Corrían 50 minutos del partido por la liguilla de ascenso de la Segunda Profesional en el Estadio Municipal de Salamanca. Osorno derrotaba al local, Brujas, por 1-0 con tanto de Juan Gutiérrez (ex Cobresal). Hasta que llegó un el gol del empate: el arquero Osornino Daniel Retamal no pudo controlar un balón y a bocajarro Maximiliano Quinteros (ex Copiapó) la empujó levemente pero el balón se paseó por la línea, dio en el segundo palo y finalmente fue rechazado por la defensa. Como se ve en un video tomado tras el arco y se aprecia en la secuencia de fotos a continuación, la pelota jamás entró. Sin embargo el juez cobró gol en un fallo insólito y escandaloso. Minutos más tarde un autogol de Luciano Meneses (55') sentenció la derrota de Osorno.
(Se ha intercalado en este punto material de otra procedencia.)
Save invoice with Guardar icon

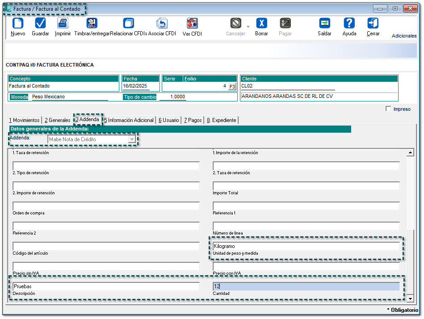coord(40,24)
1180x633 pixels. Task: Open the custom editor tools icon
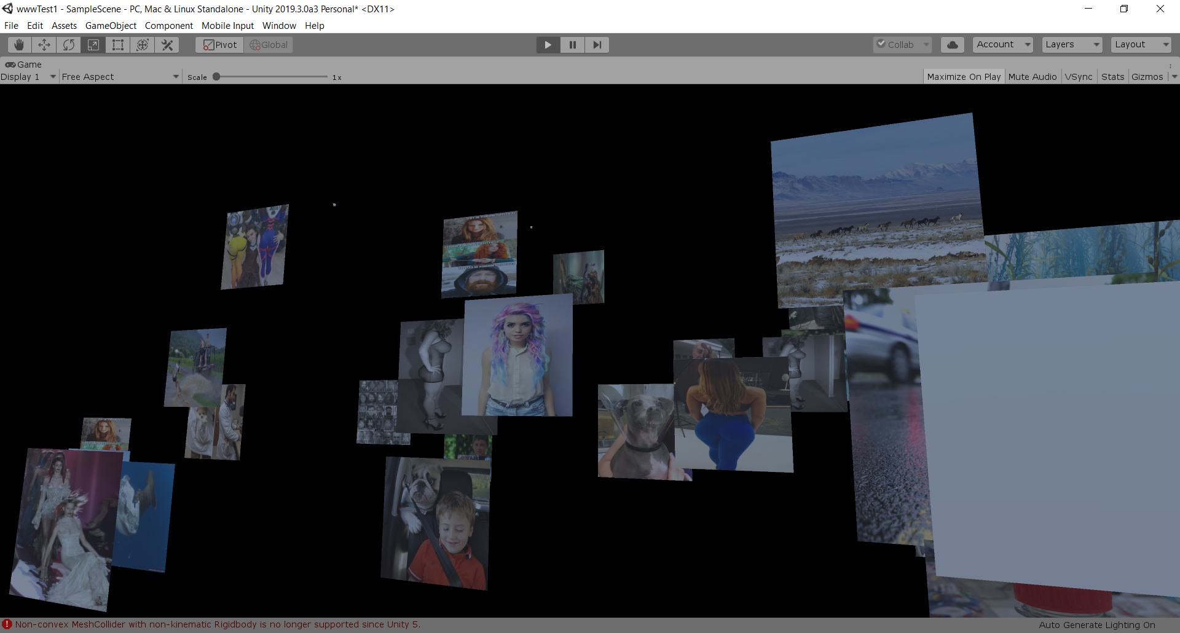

El "gol brujo" coincide con dos enfrentamientos que tiene Osorno con la macro estructura del fútbol chileno. El día miércoles el Tribunal para la Defensa de la Libre Competencia declaró como fallida la audiencia de conciliación entre los clubes del Consejo de Presidentes y los de la Segunda Profesional debido a los cobros abusivos de derechos de formación. El TDLC dio un plazo hasta el 28 de septiembre para que los clubes presenten una nueva propuesta o dará su fallo. El que, se estima, será devastador para todos los clubes que han venido cobrando de manera abusiva a sus pares de la Segunda Profesional derechos millonarios por formación de jugadores. El TLDC no sólo suspendería los cobros, sino que obligaría a devolver los dineros ya cobrados.
Pero las disputas de Osorno por los derechos de formación tuvieron un nuevo flanco a finales de agosto: "El Tribunal de Asuntos Patrimoniales de la ANFP falló en contra de los “Toros” por una denuncia de Blanco y Negro por los derechos de formación del volante Fabián Alvarado, y fijó el pago en 101.425 dólares, cerca de 94 millones de pesos, la mitad de los 202.849 dólares reclamados en un inicio, después de que el tribunal determinara que Colo Colo dejó libre al jugador sin condiciones. La resolución, conocida el 28 de agosto, se suma al fallo de junio por el caso del volante Carlos Soto, que ya obligó a Osorno a pagar 56.877 dólares al club albo por el mismo concepto, y expone al club a sanciones deportivas que podrían incluir una resta de puntos si no cumple los plazos fijados, según informa el portal Primerabchile.cl".
Osorno en enero acudió a la Fiscalía Nacional Económica y la TDLC por estos cobros dementes por derechos de formación por parte de los clubes de Primera y Ascenso. La FNE ya emitió un informe lapidario en marzo condenando los cobros y es inminente que el TDLC los suspenda y obligue a devolver la plata. Mientras tanto, parece, los árbitros castigarán a Osorno por desafiar la estructura de abuso, lucro excesivo y apropiación que se ha enquistado en el fútbol chileno.